Taka sytuacja nie powinna nigdy mieć miejsca. Skoro do niej jednak doszło, trzeba czegoś więcej, niż szybkiej doraźnej deklaratywnej reakcji. Trzeba wyciągnięcia wniosków i wdrożenia działań, które skutecznie zapobiegną podobnym sytuacjom na przyszłość.

13 listopada br. Polska Rada Chrześcijan i Żydów skierowała na ręce arcybiskupa lubelskiego i rektora Katolickiego Uniwersytetu Lubelskiego list, w sprawie publicznych wypowiedzi jednego z kapłanów archidiecezji lubelskiej, będącego równocześnie pracownikiem naukowym KUL. Autorzy pisma wyrazili poważne zaniepokojenie aktywnością wykładową tego duchownego i profesora, dotyczącą Żydów i judaizmu. "Absolutnie niedopuszczalne jest, aby opinie o rzekomej prawdziwości mordów rytualnych były tolerowane w przestrzeni publicznej. Nie godzi się, aby takie opinie wygłaszał profesor zasłużonej uczelni noszącej imię wielkiego przyjaciela Żydów - papieża Jana Pawła II" - stwierdzili, apelując równocześnie "o publiczne zajęcie stanowiska w tej sprawie oraz podjęcie surowych kroków dyscyplinujących wobec osoby głoszącej takie - antyżydowskie, ale i antykatolickie, bo odrzucane przez Kościół - twierdzenia".

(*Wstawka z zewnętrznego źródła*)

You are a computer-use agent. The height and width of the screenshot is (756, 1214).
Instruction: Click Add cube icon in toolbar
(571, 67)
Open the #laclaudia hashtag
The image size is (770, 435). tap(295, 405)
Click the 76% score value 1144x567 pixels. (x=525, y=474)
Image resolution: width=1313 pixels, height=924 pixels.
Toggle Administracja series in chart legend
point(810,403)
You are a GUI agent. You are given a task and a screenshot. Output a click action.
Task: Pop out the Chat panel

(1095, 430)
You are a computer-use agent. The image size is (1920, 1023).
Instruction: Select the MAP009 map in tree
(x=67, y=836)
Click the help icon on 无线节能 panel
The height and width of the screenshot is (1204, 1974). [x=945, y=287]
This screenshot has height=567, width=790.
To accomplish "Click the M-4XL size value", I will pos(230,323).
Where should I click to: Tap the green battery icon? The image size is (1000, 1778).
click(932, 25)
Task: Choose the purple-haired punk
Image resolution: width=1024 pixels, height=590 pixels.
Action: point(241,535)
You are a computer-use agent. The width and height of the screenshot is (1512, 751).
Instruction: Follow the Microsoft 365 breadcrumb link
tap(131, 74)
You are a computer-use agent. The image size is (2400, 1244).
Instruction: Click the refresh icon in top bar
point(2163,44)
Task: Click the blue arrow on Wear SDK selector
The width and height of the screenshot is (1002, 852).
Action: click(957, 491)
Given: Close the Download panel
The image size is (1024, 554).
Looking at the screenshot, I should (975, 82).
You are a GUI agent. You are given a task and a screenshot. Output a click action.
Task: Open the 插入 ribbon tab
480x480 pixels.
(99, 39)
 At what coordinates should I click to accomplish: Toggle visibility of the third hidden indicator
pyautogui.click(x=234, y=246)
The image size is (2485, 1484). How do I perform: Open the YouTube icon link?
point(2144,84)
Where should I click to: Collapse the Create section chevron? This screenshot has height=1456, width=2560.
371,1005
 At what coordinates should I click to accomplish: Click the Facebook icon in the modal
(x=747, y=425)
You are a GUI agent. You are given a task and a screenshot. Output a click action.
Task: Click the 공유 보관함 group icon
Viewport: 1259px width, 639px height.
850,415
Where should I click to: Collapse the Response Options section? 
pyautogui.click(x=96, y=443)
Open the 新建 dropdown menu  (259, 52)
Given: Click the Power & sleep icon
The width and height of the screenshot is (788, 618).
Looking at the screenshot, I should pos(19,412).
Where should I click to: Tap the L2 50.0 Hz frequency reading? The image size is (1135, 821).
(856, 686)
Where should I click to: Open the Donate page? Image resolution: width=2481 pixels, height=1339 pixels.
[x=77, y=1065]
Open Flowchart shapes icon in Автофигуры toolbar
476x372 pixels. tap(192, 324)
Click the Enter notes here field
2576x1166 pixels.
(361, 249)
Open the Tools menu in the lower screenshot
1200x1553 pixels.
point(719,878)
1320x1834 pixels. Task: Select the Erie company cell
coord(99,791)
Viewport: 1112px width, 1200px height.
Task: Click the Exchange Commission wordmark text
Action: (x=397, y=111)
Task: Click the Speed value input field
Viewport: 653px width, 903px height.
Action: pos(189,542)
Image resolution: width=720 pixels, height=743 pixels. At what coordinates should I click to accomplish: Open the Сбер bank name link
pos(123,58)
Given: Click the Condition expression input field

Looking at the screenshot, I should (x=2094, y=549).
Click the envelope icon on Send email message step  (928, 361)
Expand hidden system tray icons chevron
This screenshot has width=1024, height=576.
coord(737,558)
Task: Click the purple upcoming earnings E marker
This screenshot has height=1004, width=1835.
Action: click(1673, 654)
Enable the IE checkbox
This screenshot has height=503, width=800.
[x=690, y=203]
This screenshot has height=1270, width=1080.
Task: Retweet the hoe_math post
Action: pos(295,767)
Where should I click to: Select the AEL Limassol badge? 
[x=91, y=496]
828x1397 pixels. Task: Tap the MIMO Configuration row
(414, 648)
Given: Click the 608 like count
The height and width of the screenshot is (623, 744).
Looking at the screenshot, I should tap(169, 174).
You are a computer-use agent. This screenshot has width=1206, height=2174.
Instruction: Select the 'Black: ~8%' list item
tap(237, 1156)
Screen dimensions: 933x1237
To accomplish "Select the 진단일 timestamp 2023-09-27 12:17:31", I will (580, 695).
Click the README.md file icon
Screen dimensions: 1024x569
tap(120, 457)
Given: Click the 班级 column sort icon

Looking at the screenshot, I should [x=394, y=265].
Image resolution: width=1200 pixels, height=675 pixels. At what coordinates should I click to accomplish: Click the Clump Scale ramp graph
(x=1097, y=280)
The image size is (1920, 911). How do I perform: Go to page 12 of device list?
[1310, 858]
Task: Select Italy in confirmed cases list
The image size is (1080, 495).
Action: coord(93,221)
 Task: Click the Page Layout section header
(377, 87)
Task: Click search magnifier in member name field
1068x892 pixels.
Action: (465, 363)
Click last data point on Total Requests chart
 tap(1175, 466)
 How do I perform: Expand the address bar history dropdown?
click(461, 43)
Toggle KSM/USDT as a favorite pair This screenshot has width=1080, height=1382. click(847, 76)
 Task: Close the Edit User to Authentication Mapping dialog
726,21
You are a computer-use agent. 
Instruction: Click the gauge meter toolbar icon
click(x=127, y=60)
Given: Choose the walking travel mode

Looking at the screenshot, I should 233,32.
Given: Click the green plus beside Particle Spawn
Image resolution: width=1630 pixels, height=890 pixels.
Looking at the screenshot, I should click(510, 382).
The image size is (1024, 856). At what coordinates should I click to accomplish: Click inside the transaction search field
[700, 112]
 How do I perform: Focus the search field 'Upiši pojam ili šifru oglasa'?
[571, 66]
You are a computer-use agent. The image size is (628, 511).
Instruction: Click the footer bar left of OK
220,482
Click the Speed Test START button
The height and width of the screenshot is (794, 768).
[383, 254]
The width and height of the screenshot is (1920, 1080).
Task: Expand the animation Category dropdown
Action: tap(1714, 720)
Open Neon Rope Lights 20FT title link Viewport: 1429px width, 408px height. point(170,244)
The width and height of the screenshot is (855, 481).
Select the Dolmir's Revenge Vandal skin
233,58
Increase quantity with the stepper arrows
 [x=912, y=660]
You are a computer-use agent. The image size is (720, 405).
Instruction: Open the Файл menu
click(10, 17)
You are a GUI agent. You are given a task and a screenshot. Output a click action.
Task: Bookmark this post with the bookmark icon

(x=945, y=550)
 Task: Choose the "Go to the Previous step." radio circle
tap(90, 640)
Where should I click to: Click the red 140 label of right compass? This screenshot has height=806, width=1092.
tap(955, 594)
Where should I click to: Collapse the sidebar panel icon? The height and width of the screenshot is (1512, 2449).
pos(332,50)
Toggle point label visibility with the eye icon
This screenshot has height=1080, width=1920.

Te wypowiedzi ks. prof. Tadeusza Guza są "całkowicie niezgodne z prawdą i absolutnie niedopuszczalne" [LIST] >>

Kilka dni po upublicznieniu listu Polskiej Rady Chrześcijan i Żydów wspólne oświadczenie wydali rzecznicy prasowi archidiecezji i lubelskiej uczelni. Zapewnili w nim, że zarówno arcybiskup metropolita lubelski, jak i rektor KUL uznają przytoczone w piśmie wypowiedzi wspomnianego księdza profesora za niedopuszczalne.

W oświadczeniu znalazły się też sformułowania dające do myślenia w znacznie szerszym niż ten jednostkowy przypadek kontekście. Według tego dokumentu, zarówno pasterz archidiecezji lubelskiej, jak i rektor katolickiego uniwersytetu, podkreślili, że "pozauniwersytecka działalność wykładowa" duchownego naukowca "jest aktywnością podejmowaną i prowadzoną przez niego na własną rękę i własną odpowiedzialność, a głoszone tezy nie są stanowiskiem jego przełożonych".

Przypomniano również, że ksiądz profesor nie jest zawodowym historykiem i dodano, że "budzące sprzeciw wystąpienia nie są głosem naukowca prowadzącego rzetelne, krytyczne badania źródłowe, ani tym bardziej głosem osoby reprezentującej Kościół w Polsce lub stanowisko Archidiecezji Lubelskiej".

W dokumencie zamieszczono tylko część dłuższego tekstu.